Das Leben dort war nicht das Schlechteste. Er hatte sich eine Hütte gebaut und von Nüssen, Früchten und Fischen gelebt. Ab und zu war ihm sogar etwas Niederwild in die Falle gegangen. Nur das Bier hatte ihm gefehlt. Sehr gefehlt. Denn wer einmal dem Trunk ergeben war, der war es für immer.
Die Sucht war auch der Grund, warum der alte Holm heute noch alle paar Tage in Kirchrode auftauchte und in den Schankwirtschaften die Zecher anbettelte. Da er niemandem etwas zuleide tat und zudem eine skurrile Erscheinung war, hatte er damit häufig Erfolg. Am liebsten hielt er sich im Wirtshaus Zum Querschlag am Gemswieser Markt auf, denn er kannte den Wirt, einen ehemaligen Bergmann, der ihm in alter Verbundenheit hin und wieder ein Bier spendierte.

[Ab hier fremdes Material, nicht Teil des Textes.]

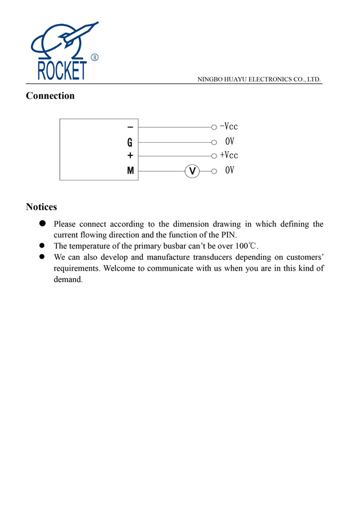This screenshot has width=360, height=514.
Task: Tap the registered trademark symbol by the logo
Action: click(x=95, y=58)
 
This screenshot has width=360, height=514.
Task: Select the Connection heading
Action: click(x=50, y=96)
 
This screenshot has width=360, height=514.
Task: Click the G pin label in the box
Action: click(x=130, y=142)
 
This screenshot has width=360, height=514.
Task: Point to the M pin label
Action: click(x=130, y=170)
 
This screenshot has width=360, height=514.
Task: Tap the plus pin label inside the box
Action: click(x=130, y=155)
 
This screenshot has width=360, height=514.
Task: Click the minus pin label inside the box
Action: click(x=130, y=127)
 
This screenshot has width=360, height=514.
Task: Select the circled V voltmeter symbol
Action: click(x=193, y=171)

Auch gestern Abend war das so gewesen. Irgendwann hatte Pankraz, der Wirt, zu ihm gesagt: »Es ist spät, Holm, mach, dass du wieder in deinen Wald kommst. Ich krieg Ärger mit der Nachtwache, wenn ich j etzt nicht schließ. He, und ihr anderen Burschen geht auch eurer Wege.«
Protestierend hatten die Zecher sich aus der Tür geschoben. Nur Holm war geblieben. Mit der Hartnäckigkeit des Betrunkenen hatte er den Schanktisch umklammert und sich geweigert, den Querschlag zu verlassen. »Pa… Pankraz«, hatte er gelallt, »no…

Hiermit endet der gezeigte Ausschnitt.